What you should do: Look at each line of the records and count those with "Follow" in them. Please answer with the count alone.

Input data:
________________

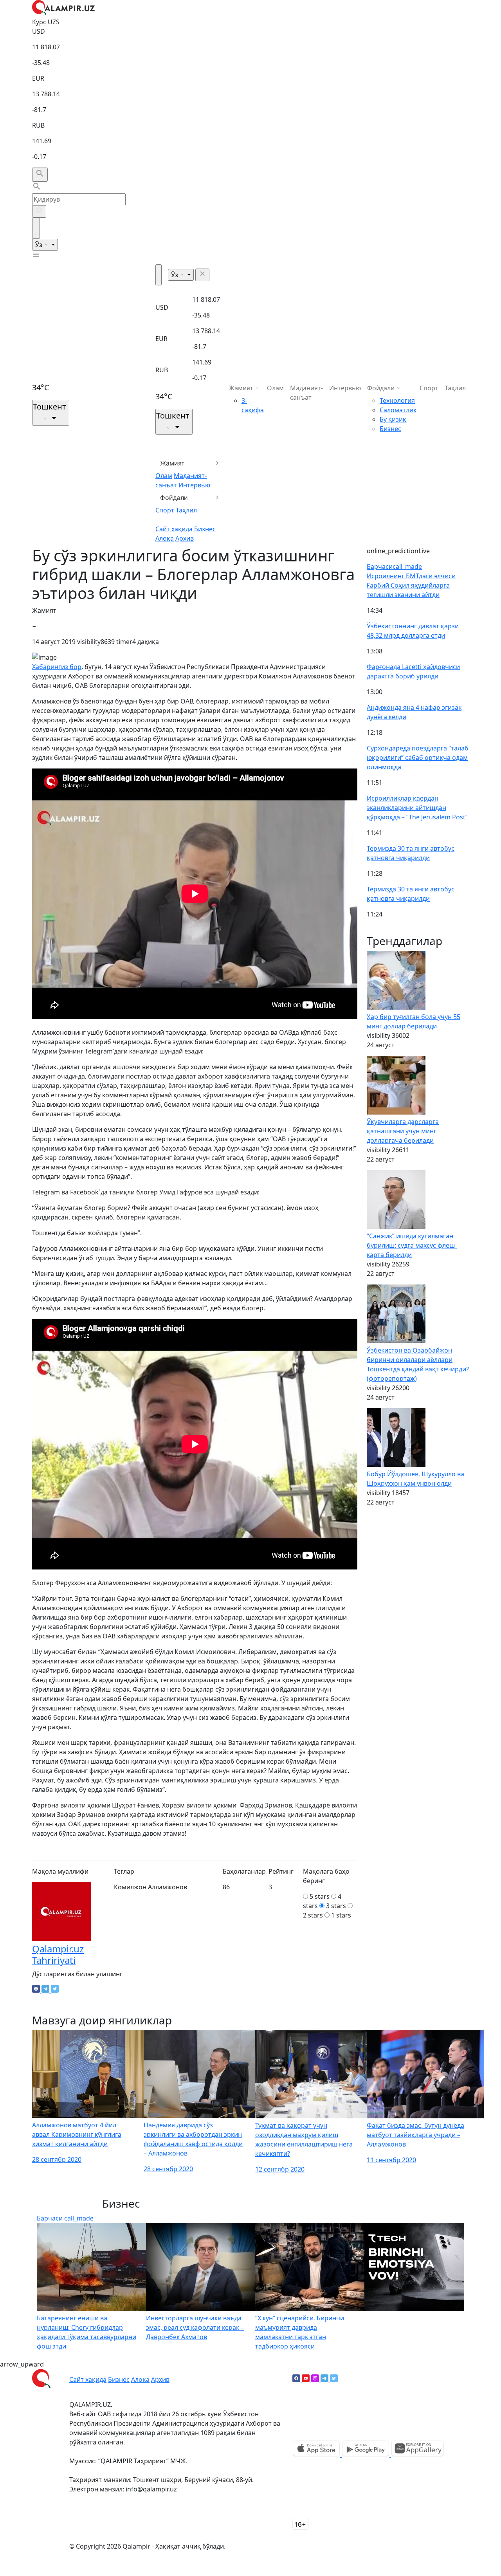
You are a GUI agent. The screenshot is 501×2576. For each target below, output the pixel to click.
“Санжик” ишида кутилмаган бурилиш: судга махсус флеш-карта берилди (412, 1245)
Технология (397, 400)
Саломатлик (398, 410)
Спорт (164, 510)
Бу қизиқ (393, 419)
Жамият (172, 463)
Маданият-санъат (306, 393)
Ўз (39, 244)
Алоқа (164, 538)
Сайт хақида (174, 529)
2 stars (313, 1915)
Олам (163, 475)
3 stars (336, 1905)
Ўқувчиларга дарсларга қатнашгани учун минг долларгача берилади (403, 1131)
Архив (184, 538)
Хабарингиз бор (56, 666)
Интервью (194, 485)
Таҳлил (186, 510)
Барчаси (394, 566)
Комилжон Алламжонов (150, 1887)
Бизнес (205, 529)
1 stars (341, 1915)
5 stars (320, 1896)
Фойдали (174, 497)
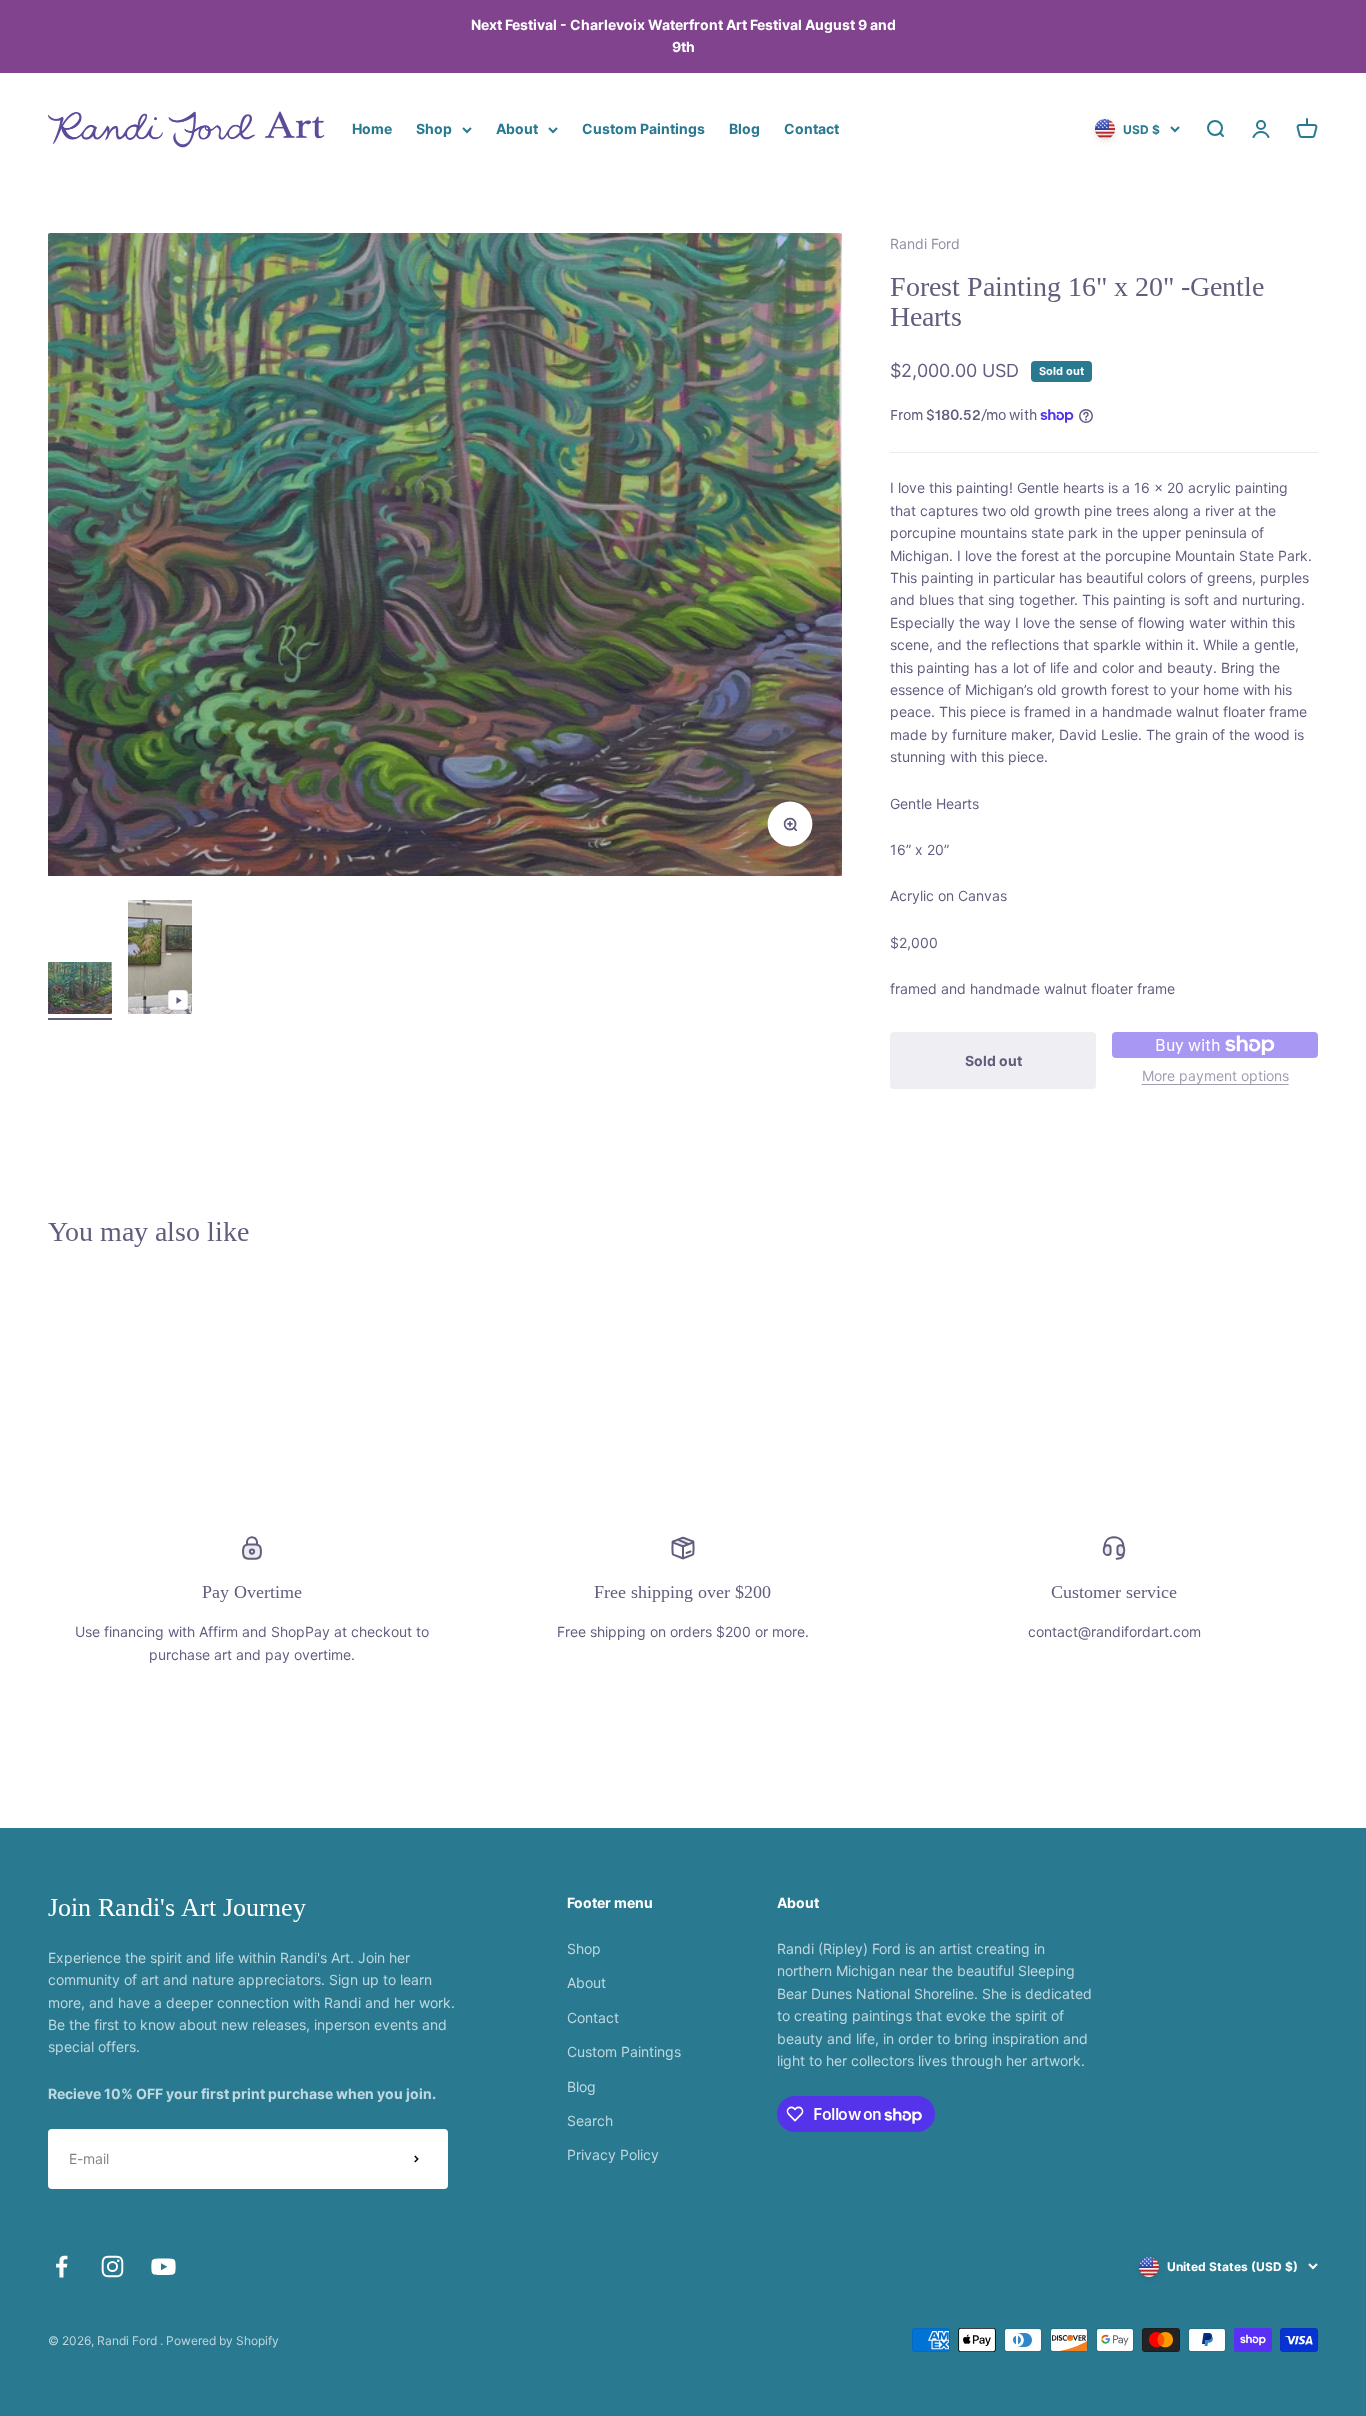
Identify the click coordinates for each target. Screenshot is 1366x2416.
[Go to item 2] (160, 960)
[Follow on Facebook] (61, 2266)
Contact (811, 128)
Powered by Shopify (222, 2340)
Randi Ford (925, 243)
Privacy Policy (613, 2154)
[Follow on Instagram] (112, 2266)
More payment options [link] (1215, 1075)
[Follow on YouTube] (163, 2266)
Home (372, 128)
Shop (434, 128)
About (517, 128)
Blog (744, 128)
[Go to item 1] (80, 991)
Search (590, 2120)
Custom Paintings (643, 128)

________________

Response box: 3